Esforçamo-nos para mostrar, a partir das cartas, que em diversos momentos do
percurso da vida e da filosofia nietzschiana há uma dimensão estético-educativa e que não
seria possível separar estes dois campos, como se fossem distintos; educação e arte são
necessariamente a mesma potência, são forças uníssonas. E Nietzsche trabalhou durante toda
a vida para estabelecer este processo de educação de si que perpassa pela concepção de tornar
a própria existência- “obra de arte”.
O Zaratustra, porém, concretiza, torna linguagem límpida e perceptível desta
proposta; ele extrapola a compreensão da arte como uma dominância do indivíduo que a
observa ou cria um objeto artístico; ou do objeto que o provoca externamente, gerando uma
interpretação, ou ainda, da relação dialética entre ambos. Para além de todas essas
possibilidades, parece que Nietzsche aponta a arte como produção de si, como elemento
educativo forjado pela criação singular de formas de existir, provoca a tornar a existência
original e inovadora. Há nela algo de belo, de artístico e extrapola a importante tarefa de
expressar esta força avassaladora nas variadas manifestações artísticas. Era necessário mostrar
ao homem do ocidente que, a própria vida e consecutivamente, a coletiva, precisa exprimir a
sua singularidade, deixando de moldar-se pelo estilo gregário dominante e isto é possível,
tornando a vida, arte.
No estudo a partir das cartas é possível compreender que há em Nietzsche uma
imbricação íntima entre vida e formação. O aspecto estético que há na sua filosofia, manifesto
nas cartas, é de que a produção de uma obra, que para Nietzsche estava diretamente associada
à escrita, continha o sentido de que o ato criador tem uma relação de filiação com o seu autor.
O tema da superação de si é um dos mais reveladores para compreendermos a noção de uma
educação estética. Desse modo, é inegável que focar o sofrimento como chave de leitura das
cartas não seria totalmente impreciso, mas é necessário pensar para além dele, pois a
superação foi sempre a tônica dominante.
Nas cartas, Nietzsche estabelece íntima conexão entre corpo, tempo climático e vida
com o ato de pensar constituindo a partir deles interpretações dos acontecimentos.
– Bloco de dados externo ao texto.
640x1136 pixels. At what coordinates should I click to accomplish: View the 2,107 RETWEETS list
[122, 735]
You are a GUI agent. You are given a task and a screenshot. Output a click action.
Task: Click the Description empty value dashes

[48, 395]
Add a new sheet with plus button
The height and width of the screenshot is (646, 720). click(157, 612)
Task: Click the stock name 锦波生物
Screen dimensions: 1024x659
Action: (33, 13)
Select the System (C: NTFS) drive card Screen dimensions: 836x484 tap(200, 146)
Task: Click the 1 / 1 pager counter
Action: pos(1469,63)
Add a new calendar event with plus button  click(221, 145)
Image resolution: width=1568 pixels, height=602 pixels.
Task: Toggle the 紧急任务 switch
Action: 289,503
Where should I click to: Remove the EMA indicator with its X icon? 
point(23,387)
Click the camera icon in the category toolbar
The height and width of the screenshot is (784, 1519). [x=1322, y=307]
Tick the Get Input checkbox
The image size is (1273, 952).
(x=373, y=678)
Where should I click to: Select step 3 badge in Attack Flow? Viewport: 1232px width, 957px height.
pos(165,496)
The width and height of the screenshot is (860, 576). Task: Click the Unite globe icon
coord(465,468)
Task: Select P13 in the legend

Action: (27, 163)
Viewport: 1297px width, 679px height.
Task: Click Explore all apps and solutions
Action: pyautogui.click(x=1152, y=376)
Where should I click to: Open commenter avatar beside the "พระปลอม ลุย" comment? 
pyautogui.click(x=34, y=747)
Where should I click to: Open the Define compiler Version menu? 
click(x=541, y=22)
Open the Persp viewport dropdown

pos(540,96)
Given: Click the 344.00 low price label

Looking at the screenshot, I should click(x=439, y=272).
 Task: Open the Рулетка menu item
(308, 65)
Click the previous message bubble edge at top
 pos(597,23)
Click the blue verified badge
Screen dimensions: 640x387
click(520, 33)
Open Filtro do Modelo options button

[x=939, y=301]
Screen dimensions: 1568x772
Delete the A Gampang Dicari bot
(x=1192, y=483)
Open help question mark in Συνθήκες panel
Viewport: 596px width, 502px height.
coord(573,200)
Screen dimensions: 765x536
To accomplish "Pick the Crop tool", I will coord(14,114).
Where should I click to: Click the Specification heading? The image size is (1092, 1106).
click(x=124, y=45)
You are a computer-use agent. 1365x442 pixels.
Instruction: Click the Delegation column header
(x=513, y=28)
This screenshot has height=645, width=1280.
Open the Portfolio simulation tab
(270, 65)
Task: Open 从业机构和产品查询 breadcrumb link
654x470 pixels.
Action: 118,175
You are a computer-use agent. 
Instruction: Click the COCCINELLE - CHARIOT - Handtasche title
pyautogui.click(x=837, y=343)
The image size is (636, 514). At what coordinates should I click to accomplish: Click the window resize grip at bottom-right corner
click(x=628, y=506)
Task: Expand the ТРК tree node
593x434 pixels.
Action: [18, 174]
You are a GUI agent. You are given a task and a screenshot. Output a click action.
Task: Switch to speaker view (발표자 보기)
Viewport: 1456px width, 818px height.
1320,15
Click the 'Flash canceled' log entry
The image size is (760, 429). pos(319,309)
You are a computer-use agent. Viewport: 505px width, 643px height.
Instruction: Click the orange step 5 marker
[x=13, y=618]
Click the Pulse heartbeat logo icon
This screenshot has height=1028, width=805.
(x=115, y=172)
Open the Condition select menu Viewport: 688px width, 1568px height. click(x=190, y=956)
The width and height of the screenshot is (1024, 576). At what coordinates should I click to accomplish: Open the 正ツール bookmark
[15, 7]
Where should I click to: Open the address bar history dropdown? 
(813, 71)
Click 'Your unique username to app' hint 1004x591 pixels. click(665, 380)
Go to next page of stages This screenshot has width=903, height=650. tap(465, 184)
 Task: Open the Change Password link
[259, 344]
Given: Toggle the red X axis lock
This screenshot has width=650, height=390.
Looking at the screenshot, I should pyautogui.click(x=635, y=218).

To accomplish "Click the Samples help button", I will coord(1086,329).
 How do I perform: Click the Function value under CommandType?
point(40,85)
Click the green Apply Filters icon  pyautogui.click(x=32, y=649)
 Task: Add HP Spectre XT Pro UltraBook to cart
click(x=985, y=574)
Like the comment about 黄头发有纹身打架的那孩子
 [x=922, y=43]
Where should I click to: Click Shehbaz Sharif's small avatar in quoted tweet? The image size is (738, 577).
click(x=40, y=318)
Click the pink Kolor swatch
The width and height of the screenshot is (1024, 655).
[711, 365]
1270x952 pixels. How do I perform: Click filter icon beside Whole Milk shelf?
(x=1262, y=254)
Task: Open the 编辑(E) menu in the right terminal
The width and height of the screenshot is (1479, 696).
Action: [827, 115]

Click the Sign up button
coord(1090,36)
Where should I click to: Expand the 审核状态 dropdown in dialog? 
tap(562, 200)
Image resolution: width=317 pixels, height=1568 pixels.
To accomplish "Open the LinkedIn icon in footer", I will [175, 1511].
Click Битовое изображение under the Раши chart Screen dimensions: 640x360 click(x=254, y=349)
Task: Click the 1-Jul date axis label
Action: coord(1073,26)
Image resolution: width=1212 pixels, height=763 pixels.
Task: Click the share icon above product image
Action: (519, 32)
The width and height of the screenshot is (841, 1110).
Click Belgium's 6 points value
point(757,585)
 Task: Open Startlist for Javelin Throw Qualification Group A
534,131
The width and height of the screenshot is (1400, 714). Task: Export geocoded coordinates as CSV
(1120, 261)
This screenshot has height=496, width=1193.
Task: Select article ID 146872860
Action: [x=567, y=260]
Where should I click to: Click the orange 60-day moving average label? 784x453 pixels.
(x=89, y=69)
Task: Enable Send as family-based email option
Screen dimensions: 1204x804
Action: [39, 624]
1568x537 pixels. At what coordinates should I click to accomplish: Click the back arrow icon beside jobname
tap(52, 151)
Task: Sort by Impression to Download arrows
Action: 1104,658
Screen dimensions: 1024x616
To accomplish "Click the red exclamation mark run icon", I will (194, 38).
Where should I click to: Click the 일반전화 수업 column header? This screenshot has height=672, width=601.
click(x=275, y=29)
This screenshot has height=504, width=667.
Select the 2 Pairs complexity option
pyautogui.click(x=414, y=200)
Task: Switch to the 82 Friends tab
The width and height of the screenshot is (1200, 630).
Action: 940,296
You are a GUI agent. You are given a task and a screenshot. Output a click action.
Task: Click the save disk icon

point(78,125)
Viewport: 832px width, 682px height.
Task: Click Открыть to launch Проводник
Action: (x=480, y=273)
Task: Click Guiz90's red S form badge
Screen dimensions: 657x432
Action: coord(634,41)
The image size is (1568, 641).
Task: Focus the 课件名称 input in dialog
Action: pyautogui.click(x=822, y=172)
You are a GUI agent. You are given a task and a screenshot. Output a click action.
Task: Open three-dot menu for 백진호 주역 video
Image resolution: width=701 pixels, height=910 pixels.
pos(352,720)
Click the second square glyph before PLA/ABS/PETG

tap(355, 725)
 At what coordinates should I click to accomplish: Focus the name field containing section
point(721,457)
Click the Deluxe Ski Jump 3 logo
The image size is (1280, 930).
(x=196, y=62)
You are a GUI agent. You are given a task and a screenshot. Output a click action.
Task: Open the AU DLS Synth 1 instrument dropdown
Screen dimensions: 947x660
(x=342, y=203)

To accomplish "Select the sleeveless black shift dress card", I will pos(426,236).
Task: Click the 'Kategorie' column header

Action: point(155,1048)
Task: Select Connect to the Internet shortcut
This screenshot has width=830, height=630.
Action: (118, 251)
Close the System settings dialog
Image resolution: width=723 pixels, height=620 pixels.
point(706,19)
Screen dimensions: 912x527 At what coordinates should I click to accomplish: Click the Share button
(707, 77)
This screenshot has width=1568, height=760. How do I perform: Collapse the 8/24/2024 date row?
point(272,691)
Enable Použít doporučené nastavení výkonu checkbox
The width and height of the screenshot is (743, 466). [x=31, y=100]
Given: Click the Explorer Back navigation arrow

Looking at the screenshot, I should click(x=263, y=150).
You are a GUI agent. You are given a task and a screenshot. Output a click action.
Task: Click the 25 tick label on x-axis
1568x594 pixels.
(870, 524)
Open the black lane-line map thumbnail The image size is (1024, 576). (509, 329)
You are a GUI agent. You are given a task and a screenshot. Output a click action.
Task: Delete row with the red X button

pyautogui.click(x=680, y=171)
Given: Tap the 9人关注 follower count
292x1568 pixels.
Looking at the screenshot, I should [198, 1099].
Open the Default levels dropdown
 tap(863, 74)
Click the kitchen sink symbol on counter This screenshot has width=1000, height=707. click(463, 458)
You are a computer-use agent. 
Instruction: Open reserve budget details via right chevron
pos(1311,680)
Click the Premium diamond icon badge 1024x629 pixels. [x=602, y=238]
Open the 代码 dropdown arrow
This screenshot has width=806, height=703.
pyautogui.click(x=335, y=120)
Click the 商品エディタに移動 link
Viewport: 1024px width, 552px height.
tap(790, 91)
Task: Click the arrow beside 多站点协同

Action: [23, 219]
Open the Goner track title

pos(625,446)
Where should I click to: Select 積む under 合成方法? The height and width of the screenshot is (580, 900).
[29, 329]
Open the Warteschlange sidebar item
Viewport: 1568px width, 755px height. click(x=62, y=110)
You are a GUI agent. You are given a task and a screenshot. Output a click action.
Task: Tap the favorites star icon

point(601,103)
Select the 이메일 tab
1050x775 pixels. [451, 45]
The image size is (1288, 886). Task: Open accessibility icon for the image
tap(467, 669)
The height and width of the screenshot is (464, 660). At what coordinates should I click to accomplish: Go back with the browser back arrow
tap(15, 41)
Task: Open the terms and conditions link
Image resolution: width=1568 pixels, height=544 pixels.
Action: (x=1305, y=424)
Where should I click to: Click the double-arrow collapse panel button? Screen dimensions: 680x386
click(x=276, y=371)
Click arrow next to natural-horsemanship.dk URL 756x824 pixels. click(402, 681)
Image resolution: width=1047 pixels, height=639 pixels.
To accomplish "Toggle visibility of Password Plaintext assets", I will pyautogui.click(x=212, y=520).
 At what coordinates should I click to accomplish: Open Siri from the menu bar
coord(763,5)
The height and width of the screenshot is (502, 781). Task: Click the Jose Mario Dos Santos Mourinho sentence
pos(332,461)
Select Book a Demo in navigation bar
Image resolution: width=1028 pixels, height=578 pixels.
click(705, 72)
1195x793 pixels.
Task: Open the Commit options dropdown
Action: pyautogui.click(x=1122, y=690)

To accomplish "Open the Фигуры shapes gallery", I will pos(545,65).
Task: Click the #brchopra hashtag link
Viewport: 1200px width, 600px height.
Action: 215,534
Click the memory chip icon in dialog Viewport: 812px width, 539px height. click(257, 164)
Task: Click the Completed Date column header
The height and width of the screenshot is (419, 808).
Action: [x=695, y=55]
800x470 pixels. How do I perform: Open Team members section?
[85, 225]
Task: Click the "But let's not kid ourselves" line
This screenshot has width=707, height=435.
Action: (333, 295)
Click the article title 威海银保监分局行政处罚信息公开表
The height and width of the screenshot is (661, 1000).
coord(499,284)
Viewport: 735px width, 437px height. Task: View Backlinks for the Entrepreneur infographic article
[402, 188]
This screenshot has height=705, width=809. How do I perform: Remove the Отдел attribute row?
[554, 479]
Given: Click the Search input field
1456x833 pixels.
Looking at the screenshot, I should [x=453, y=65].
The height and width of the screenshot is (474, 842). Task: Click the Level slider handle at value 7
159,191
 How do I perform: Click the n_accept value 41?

Estas não
emergem do preconceito de que pensamos apenas pelo esforço de ordenarmos adequadamente
a nossa razão. Existem outras pulsões que nos influenciam, certamente com mais
determinação que a cognição. Tal ocorrência é um dos que aproxima, no nosso entendimento,
o filósofo alemão de uma filosofia da educação que une necessariamente vida e pensamento.
Contribui para pensarmos em novos modelos para transformar o espírito humano e considere,
225

sempre “as vozes do corpo e da vida”. Nietzsche sofreu constante insulto, a acusação de
patologia e excentricidade, dureza na interpretação de sua pessoa e de sua obra, se
estabelecendo uma seletividade, um isolamento não só do indivíduo, mas de sua Filosofia. Era
o desdém, a um pensamento leproso, que devia conviver fora dos muros da cidade.
Avaliações que não mereciam publicidade, não tinham o direito à cidadania, pois figuravam
como algo fora da visão de mundo prevalecente. Aquilo que veio a ser um dos apelidos de
Nietzsche (filósofo maldito) foi algo já vivenciado durante a produção de sua obra. Nietzsche
já nascera proscrito e avaliar os valores que pautaram a recusa as suas ideias mostra o perigo
de pensar e viver de modo diferente, o perigo da ousadia de elaborar uma estética de si
mesmo. A singularidade é perigosa. Ainda!